#### READING TEXT
--- Start ---

# Pointwise
* predict the relevance scores

# Import

In [1]:
from collections import Counter
import numpy as np  
import pandas as pd 
from sklearn.model_selection import train_test_split
import matplotlib.pyplot as plt 
from sklearn.preprocessing import scale 
from sklearn import preprocessing
from sklearn.preprocessing import StandardScaler 
from sklearn.metrics import r2_score, mean_absolute_error, mean_squared_error

# models
from sklearn.metrics import mean_squared_error
from sklearn.linear_model import LogisticRegression
from sklearn.ensemble import RandomForestClassifier
from sklearn.tree import DecisionTreeClassifier
from sklearn.neighbors import KNeighborsClassifier
from sklearn import svm
from sklearn.naive_bayes import GaussianNB
from lightgbm import LGBMRanker

In [2]:
# 導入資料
res_df = pd.read_pickle ('/home/adam/Steph_C/my_thesis/data/ORI_by_postal_code.pkl').reset_index(drop=True)
train_df = pd.read_pickle('/home/adam/Steph_C/my_thesis/data/Train_by_postoal_code_without_review_pointwise.pkl')
test_df = pd.read_pickle('/home/adam/Steph_C/my_thesis/data/Test_by_postoal_code_without_review_pointwise.pkl')

In [3]:
train_df = train_df.reset_index(drop=True)
test_df = test_df.reset_index(drop=True)

In [4]:
len(Counter(train_df.name))

565

In [5]:
train_df.shape

(3144, 27)

In [6]:
test_df.shape

(2556, 27)

In [7]:
res_df = res_df.drop_duplicates(subset=['name','postal_code']).reset_index(drop=True)

In [8]:
# create a branch cnt dictionary

branch_dict = {}

for i in Counter(res_df.name):
    tmp = res_df[res_df.name ==i]
    cnt = len(tmp)
    if cnt not in branch_dict:
        branch_dict[cnt]=[]
    else:
        branch_dict[cnt].append(i)
    

# Models

In [9]:
def _precision(predictions , actuals, k = None):
    
    """

--- End ---

#### STATED PROBLEM 1
Answer these from the notebook:
(a) How many distinct names does train_df contain?
(b) What shape does test_df have?
(c) Which two columns are used when duplicates are dropped from res_df?
#### STATED PROBLEM 2
In one to three sentences, explain what the step commented "create a branch cnt dictionary" in the notebook is for and how the loop goes about it.
The lines are not needed for anything here.

#### PROVIDED MATERIAL
--- Start ---

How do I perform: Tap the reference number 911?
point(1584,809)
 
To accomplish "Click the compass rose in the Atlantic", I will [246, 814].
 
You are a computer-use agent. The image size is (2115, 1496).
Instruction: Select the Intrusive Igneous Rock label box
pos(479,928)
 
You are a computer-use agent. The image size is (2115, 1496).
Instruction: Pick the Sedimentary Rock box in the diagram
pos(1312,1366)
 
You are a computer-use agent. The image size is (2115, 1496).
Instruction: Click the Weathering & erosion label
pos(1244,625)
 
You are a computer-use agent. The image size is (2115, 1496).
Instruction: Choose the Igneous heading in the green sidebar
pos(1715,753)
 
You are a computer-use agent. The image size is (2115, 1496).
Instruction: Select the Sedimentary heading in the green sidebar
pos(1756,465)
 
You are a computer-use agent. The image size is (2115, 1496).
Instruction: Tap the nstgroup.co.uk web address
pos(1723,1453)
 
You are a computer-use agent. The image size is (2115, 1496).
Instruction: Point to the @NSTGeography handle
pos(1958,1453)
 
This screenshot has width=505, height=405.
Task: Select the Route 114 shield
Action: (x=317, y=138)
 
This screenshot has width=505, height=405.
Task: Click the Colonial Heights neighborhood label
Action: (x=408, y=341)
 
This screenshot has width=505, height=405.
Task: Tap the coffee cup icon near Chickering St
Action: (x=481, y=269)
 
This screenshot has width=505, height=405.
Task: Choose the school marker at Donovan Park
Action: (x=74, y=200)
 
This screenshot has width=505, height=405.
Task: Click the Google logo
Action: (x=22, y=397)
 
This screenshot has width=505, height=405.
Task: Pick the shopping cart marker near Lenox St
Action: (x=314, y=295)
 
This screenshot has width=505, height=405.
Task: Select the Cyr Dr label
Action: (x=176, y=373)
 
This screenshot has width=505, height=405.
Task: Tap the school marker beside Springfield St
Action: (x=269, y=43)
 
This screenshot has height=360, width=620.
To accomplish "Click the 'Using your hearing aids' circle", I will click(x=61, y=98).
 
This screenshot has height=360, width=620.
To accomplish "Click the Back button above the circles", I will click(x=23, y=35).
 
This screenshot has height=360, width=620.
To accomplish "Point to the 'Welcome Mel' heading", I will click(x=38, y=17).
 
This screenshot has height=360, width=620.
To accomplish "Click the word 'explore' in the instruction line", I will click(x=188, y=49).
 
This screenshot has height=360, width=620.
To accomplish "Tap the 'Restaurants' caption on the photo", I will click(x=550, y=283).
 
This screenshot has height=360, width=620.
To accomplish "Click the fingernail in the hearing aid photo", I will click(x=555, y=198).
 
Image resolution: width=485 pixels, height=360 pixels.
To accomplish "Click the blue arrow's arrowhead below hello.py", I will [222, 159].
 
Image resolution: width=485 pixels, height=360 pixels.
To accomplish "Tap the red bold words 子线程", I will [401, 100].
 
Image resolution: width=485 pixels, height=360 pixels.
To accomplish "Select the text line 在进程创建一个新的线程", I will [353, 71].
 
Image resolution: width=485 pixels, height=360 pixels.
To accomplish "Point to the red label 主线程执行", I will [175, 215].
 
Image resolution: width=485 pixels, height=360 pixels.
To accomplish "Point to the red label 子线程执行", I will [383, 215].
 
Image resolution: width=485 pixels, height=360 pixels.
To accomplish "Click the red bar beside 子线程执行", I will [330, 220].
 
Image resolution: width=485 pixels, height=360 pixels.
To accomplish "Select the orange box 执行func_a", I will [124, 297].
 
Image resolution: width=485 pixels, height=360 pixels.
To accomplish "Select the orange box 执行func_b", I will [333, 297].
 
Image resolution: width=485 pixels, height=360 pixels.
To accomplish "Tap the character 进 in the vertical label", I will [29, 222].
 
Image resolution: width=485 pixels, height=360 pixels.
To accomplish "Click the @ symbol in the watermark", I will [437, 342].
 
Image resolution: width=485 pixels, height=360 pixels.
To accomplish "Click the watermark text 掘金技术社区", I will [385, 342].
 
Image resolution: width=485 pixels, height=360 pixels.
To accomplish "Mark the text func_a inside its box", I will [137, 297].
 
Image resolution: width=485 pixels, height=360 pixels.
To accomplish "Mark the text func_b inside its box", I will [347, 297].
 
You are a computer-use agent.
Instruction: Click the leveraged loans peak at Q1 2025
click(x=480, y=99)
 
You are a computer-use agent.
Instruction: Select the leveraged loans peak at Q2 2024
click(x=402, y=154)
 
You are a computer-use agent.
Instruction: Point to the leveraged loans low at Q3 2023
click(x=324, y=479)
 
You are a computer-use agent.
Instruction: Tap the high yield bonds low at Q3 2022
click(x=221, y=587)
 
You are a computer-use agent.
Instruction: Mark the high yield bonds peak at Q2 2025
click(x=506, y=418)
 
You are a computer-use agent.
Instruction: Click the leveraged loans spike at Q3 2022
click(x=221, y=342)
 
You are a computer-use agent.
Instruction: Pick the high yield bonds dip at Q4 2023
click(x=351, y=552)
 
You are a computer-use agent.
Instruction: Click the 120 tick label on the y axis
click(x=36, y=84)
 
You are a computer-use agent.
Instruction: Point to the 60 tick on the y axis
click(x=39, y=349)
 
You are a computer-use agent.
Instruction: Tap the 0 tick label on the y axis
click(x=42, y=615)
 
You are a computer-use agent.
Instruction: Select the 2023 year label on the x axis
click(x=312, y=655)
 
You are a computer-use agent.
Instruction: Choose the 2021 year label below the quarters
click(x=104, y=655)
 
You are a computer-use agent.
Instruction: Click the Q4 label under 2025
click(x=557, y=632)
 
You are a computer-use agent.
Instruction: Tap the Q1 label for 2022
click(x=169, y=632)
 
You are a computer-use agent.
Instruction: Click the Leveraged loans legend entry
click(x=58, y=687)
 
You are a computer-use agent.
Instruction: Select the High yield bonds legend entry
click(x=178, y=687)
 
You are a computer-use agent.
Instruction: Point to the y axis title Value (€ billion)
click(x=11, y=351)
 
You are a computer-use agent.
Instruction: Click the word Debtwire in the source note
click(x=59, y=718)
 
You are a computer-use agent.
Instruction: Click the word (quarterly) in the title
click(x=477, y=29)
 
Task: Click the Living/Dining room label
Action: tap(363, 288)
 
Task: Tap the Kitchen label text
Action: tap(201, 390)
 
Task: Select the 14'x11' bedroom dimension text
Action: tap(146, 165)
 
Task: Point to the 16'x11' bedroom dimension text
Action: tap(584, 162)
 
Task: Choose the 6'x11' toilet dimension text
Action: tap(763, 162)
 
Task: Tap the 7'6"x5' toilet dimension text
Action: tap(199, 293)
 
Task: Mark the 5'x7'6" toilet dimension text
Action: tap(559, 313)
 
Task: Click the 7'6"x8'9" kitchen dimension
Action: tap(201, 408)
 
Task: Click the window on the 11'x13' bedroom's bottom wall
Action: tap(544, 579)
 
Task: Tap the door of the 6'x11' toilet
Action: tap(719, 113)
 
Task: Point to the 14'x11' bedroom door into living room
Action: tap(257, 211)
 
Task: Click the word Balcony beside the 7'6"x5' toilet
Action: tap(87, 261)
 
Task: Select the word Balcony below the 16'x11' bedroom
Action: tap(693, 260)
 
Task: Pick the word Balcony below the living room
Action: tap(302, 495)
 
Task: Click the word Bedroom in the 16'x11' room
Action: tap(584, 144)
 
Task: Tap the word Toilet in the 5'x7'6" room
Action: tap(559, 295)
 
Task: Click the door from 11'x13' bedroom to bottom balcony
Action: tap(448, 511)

--- End ---

#### CORRECT RESPONSE 1
(a) 565
(b) (3144, 27) is train_df; test_df is (2556, 27)
(c) name and postal_code

#### CORRECT RESPONSE 2
The comment says the step builds a branch count dictionary. The loop goes through each distinct name in res_df and counts how many rows carry that name. It then uses that count as a key in branch_dict, with a list attached to the key for holding names.